The City of Philadelphia is working hard to make sure that all of our most vulnerable neighbors have access to the COVID-19 vaccine. The Philadelphia Vaccine Advisory Committee identified people living in congregate settings such as homeless shelters, recovery houses, safe havens, and Journey of HOPE treatment programs, as a priority.

The Health Department has been working side by side with both the City’s Office of Homeless Services (OHS) and the Department of Behavioral Health and Intellectual disAbility Services (DBHIDS) on how we can best to reach and engage people experiencing homelessness to give them easy access to the COVID-19 vaccine.

Getting vaccine into settings for individuals experiencing homelessness

The City has been surveying shelters, transitional housing programs, recovery homes, and other sites to gauge their interest in the COVID-19 vaccine and inform the best way to make it accessible to people experiencing homelessness. Based on their input, we have paired homeless service programs with vaccine providers such as the Health Department’s mobile vaccine team, the federal Pharmacy Partnership, Project Home’s Hub of Hope, and federally qualified health centers. The Health Department has also organized vaccination clinics at shelters, safe havens and recovery housing that have the capacity to host such events. We are also giving residents information about how they can take advantage of the Health Department mass vaccine clinics, the Black Doctor’s COVID-19 Consortium, and other options available throughout the community.

Outreach and education

People experiencing homelessness have just as many concerns and questions about the COVID-19 vaccine as anyone else, so it’s important they get the chance to learn about it and decide if they want to be vaccinated.

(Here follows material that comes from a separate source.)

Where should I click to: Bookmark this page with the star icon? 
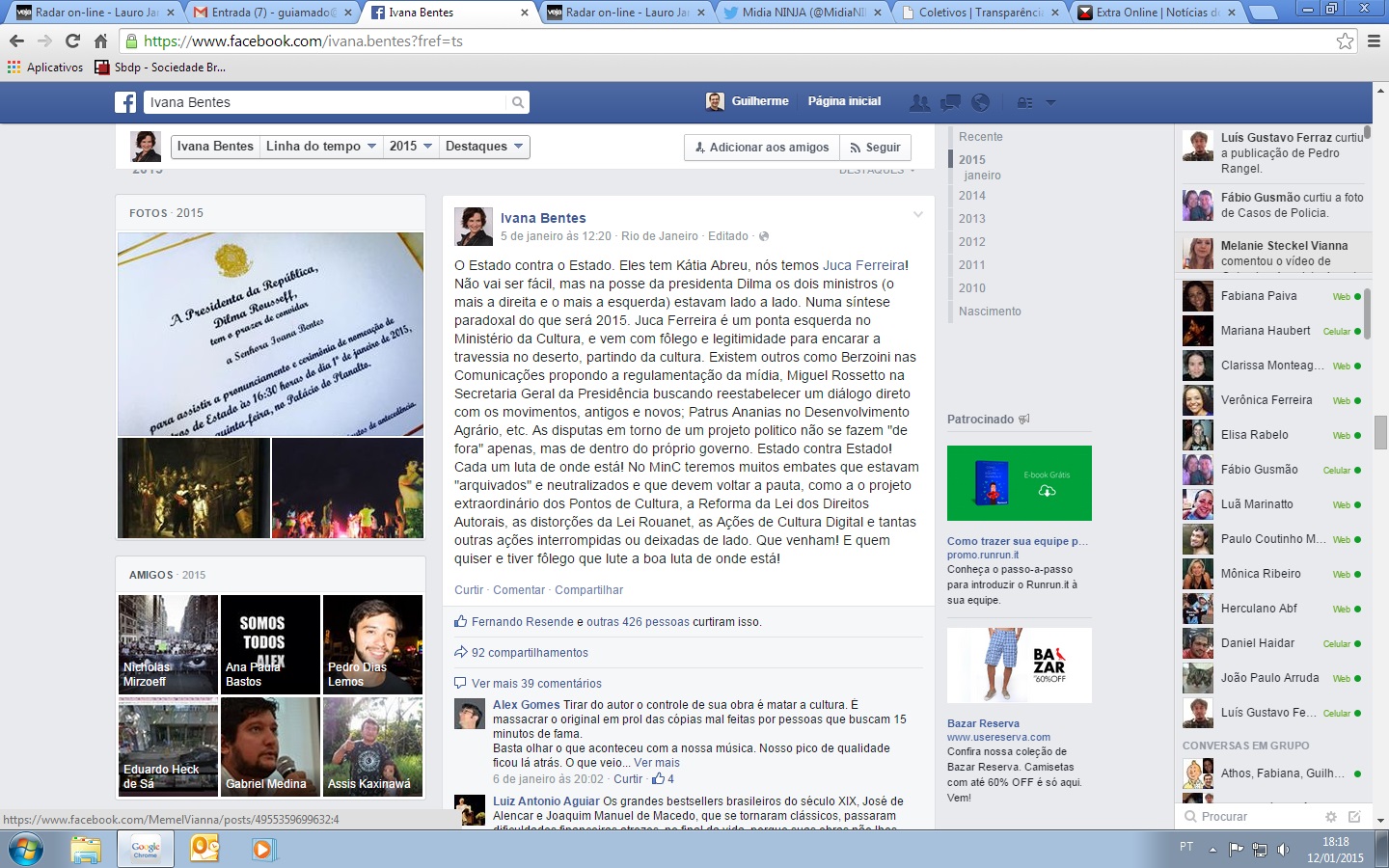pos(1345,41)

The Health Department is working with OHS and DBHIDS to provide in-person and virtual question-and-answer sessions for residents and staff. While staff are being given information to help them make a choice about the vaccine, they’re also being given information to help residents make an informed decision. OHS is scheduling monthly community town halls with subject matter experts and testimonials for its network.

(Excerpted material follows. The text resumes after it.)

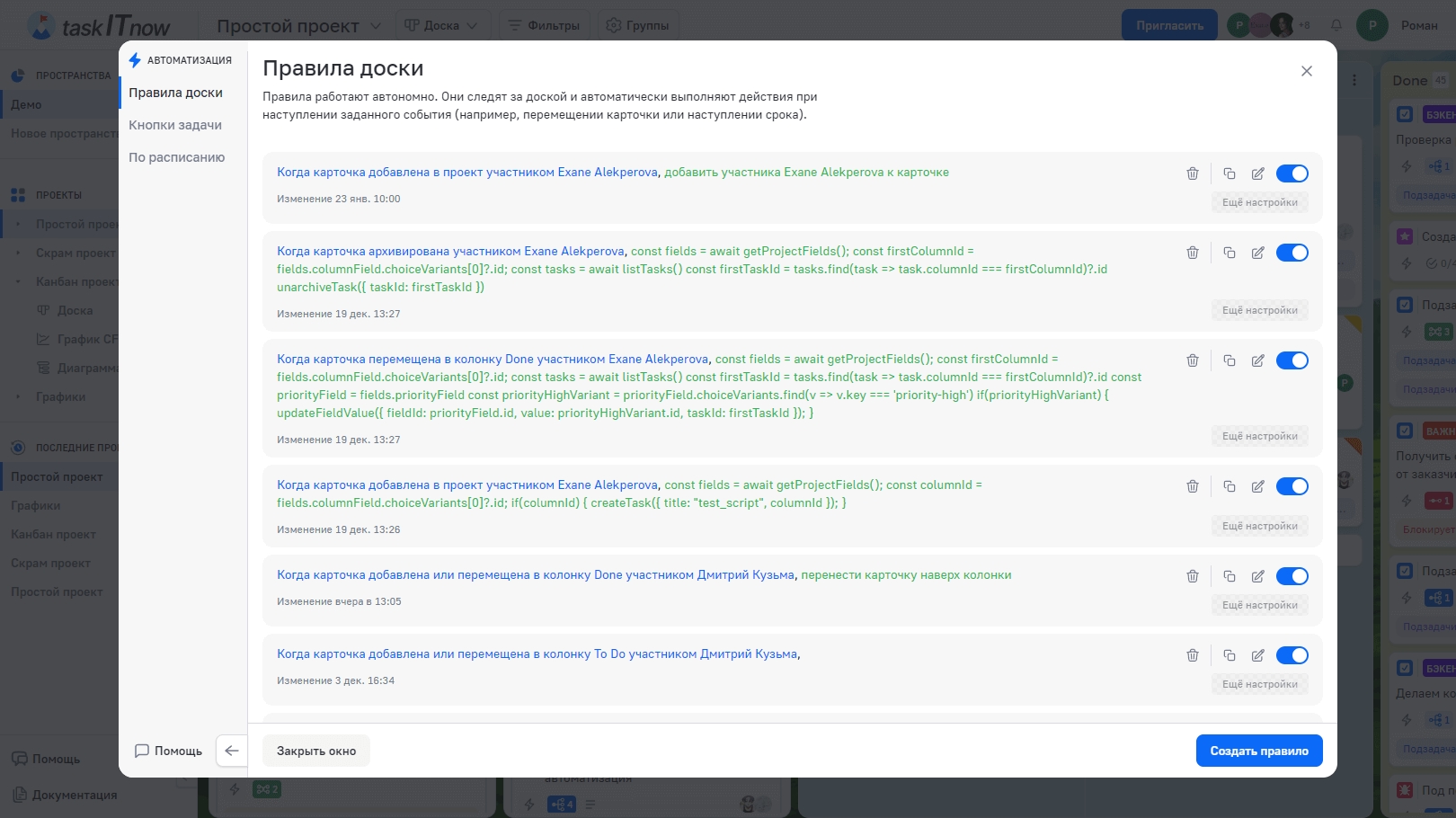Screen dimensions: 1456x818
Task: Open the Task buttons section
Action: (x=175, y=125)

In addition, OHS is implementing an innovative outreach program called Vaccine Ambassadors. Vaccine Ambassadors are paid positions for people with lived experience of homelessness who are trained through the Philly Counts Vaccine Champions program to teach others about the vaccine. They’ll use that training and their own experience with the vaccine to answer questions and encourage people experiencing homelessness to get vaccinated.

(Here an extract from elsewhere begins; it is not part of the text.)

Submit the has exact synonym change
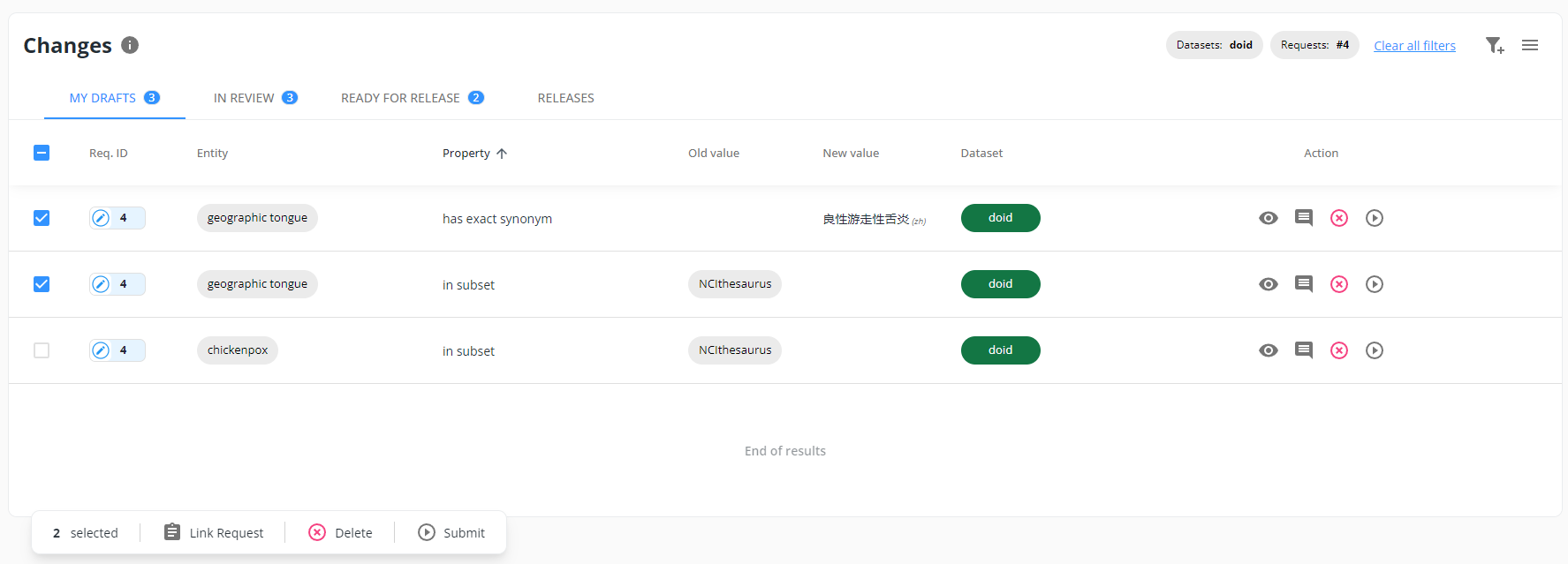 1374,218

People living on the street

The City has a goal of vaccinating everyone in Philadelphia, whether or not they live in a house, shelter, or are completely unsheltered. The Health Department, OHS, and DBHIDS are exploring how best to engage people who are unsheltered. We are working on outreach efforts to provide information and gauge interest in the vaccine. For example, we are exploring providing vaccine access via Step up to the Plate, the COVID-related outdoor meal program and providing vaccines at other daytime drop-in centers like the Hub of Hope and Prevention Point. As vaccine supply grows, especially the one dose vaccines, we look forward to expanding opportunities for those living unsheltered to get vaccinated from COVID-19 as well.